Excepto que en este caso, los hombres y mujeres acusados de espiar para Rusia estaban utilizando tecnología del siglo XXI y la Guerra Fría -el enfrentamiento ideológico que tuvo lugar entre EE.UU. y la extinta Unión Soviética entre 1945 y 1991- ya terminó.

De hecho, apenas la semana pasada, los presidentes de EE.UU. y Rusia almorzaron juntos hamburguesas con papas fritas.

Entonces, ¿qué estaban haciendo los presuntos espías? Aparentemente, los acusados se dedicaban a ganarse la confianza de estadounidenses poderosos o muy bien informados en lugares tales como Nueva York, Nueva Jersey, Boston y Washington.

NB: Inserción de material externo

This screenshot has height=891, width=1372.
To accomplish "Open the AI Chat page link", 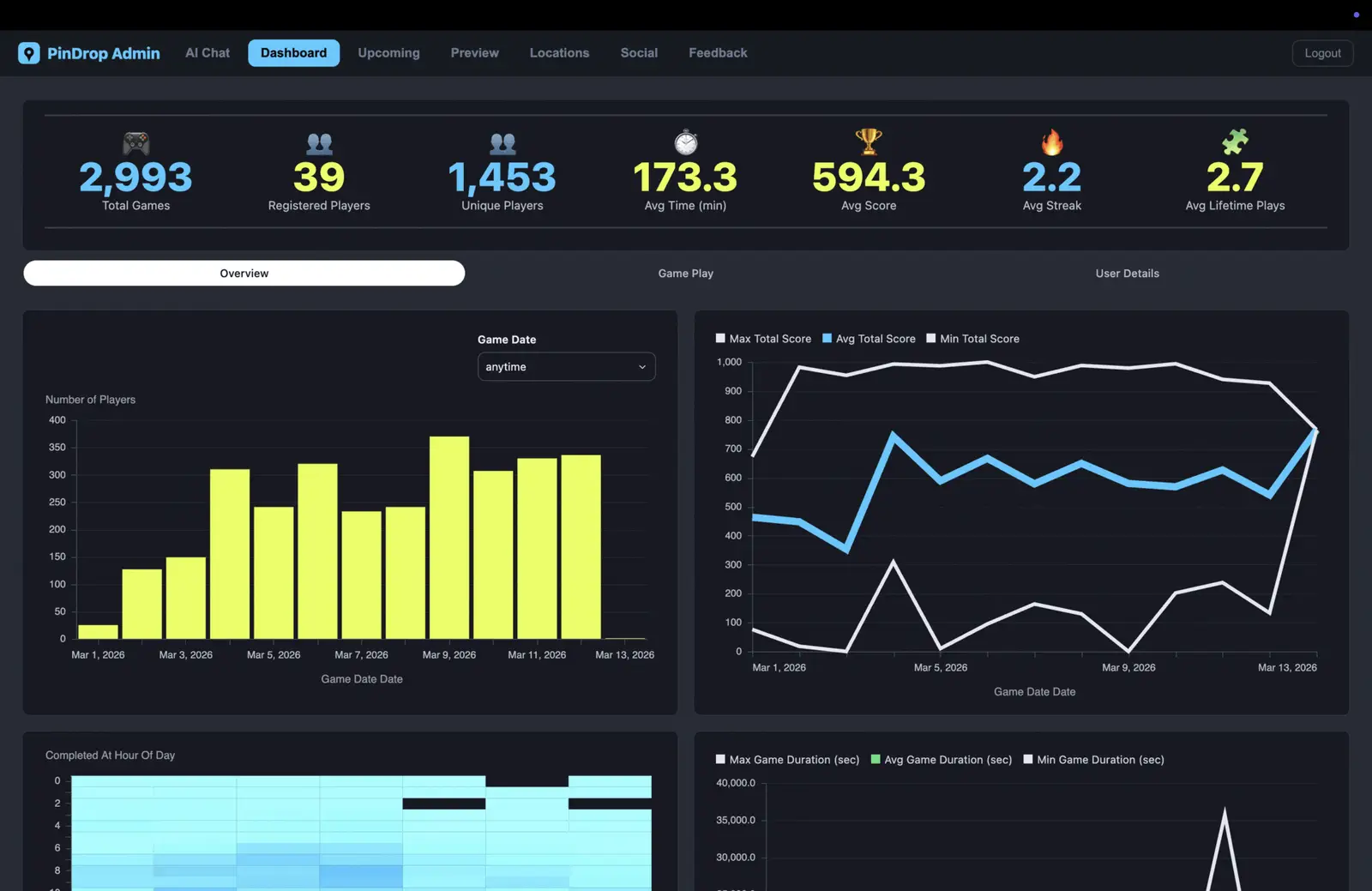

Se habrían codeado con los más importantes financistas de Nueva York, con ex funcionarios del gobierno estadounidense y miembros del Congreso que tenían conocimiento sobre el tema nuclear.

Sus jefes les habrían pedido que se "americanizaran" -que se adaptaran a la forma de vida de los estadounidenses- así que se compraron casas e intentaron integrarseen la sociedad.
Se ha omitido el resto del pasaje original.